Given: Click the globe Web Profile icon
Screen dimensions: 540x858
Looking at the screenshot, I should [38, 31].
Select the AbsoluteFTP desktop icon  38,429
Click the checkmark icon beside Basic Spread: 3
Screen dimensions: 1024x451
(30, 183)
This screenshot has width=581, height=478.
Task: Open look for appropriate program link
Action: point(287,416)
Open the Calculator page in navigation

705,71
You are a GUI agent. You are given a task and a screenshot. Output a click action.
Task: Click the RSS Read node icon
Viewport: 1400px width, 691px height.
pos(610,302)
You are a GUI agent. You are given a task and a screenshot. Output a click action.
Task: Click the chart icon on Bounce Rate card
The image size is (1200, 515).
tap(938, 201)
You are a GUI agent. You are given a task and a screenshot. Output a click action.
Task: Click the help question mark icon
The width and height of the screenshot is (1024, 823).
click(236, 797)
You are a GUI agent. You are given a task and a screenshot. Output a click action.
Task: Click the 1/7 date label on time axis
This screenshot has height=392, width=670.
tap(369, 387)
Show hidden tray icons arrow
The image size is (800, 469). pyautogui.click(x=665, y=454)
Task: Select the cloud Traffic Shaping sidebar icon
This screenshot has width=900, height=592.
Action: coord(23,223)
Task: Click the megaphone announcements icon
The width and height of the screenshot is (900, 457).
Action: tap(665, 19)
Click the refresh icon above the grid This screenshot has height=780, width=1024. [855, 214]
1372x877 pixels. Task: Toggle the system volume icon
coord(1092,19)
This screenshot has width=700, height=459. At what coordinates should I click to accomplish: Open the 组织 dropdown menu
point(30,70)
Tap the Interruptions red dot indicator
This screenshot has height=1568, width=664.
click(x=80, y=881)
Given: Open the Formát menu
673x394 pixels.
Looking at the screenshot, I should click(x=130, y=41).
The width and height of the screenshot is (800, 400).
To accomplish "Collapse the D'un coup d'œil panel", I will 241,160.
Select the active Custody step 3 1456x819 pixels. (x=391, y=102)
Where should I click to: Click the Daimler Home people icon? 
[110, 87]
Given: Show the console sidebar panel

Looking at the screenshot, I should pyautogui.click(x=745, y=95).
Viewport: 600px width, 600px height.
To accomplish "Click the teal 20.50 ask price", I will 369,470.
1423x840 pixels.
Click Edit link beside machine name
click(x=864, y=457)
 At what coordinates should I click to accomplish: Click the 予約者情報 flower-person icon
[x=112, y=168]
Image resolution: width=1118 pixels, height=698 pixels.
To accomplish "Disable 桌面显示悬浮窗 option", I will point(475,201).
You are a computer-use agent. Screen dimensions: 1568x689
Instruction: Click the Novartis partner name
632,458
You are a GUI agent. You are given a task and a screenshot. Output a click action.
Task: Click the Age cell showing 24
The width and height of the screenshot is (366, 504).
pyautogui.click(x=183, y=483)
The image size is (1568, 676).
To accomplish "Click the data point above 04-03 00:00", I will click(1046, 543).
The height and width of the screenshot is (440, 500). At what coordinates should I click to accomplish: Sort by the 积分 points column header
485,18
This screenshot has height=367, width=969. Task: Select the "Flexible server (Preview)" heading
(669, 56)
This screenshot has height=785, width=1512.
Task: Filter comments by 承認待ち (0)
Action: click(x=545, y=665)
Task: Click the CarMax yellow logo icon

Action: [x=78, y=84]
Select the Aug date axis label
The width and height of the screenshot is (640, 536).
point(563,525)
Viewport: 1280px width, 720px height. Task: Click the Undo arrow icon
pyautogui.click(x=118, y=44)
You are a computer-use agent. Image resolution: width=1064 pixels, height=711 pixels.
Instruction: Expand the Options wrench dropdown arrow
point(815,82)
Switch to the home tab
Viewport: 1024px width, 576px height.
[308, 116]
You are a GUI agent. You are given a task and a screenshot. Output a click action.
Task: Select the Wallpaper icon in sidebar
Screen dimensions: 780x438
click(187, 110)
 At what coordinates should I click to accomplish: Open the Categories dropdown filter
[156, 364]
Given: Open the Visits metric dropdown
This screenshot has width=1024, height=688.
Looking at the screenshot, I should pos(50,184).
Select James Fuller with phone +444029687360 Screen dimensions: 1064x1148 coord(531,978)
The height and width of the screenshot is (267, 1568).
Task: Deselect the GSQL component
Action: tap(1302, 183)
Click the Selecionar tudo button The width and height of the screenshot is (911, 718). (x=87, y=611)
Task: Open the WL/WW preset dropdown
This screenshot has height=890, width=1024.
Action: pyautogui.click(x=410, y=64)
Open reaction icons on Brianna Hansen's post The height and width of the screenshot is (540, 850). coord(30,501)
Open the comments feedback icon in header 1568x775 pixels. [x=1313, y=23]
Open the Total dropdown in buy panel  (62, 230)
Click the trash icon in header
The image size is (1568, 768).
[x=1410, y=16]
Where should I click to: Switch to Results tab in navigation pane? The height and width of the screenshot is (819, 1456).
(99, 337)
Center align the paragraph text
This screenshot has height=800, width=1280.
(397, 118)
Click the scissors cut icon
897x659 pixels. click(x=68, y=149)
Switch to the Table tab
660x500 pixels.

• _What is being asked_
Your answer should consist of each line of the data above in which the word "resolution" occurs.

• _Answer for the task_
Image resolution: width=1118 pixels, height=698 pixels.
You are a computer-use agent. Image resolution: width=1064 pixels, height=711 pixels.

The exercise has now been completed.